As a pilot study, applying these results to therapeutics development has limitations. The optimized cut-point for tumor volume changes was specific to this one cohort and had 11% false-positive and 10% false-negative assignments, unacceptable for determining an individual patient's decision to remain on or withdraw from further treatment. As these were early stage NSCLC patients, it could not be determined if this error rate was due to imperfections in tumor genotyping as the “gold standard” or if the assignment accuracy could be improved by observing tumors for a longer timeframe. Although prior studies suggested bidimensional measurements would not be significantly better than unidimensional, this was not addressed in this study. Finally, the sharp contrast in pixel intensity between lung tumors and the adjacent, air-filled parenchyma leads to easier discernment of tumor boundaries and volume calculations than for tumors in other visceral sites.

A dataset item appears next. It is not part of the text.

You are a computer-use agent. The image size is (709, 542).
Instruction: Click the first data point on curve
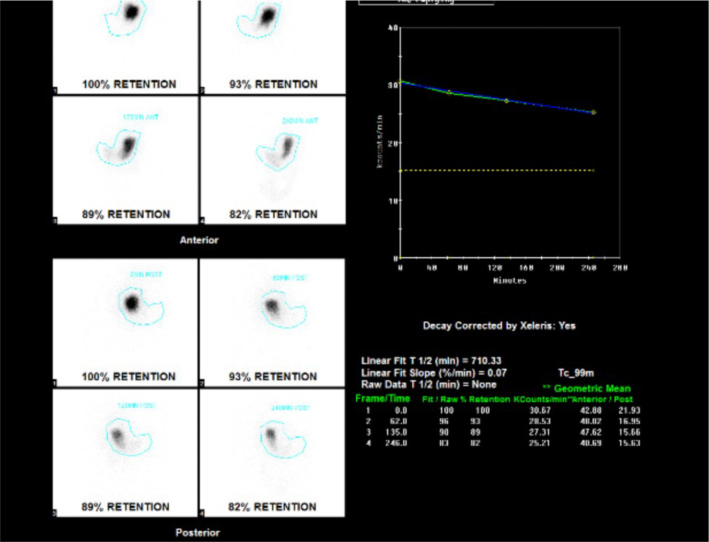click(x=401, y=82)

The biggest limitation in advancing this research to benefit patients is not technical but operational. After plain films, CT is the most commonly used diagnostic imaging test for patients with solid tumors (12). The popularity of these scans is due to their accessibility, speed, and ease of performance. Although imaging methods that employ new radiotracers or spectroscopic methods offer more detailed functional information, these studies are done orders of magnitude less frequently than CT scans. Similar to the relationship of tumor radius to volume, modest investment in the infrastructure to share, develop, and implement quantitative data from CT imaging should yield exponential gains in our capacity to develop and deliver personalized cancer therapeutics.
Disclosure of Potential Conflicts of Interest
M. Maitland, consultant, Abbott Laboratories; data-sharing agreements with various companies to develop quantitative models of disease progression in solid tumors.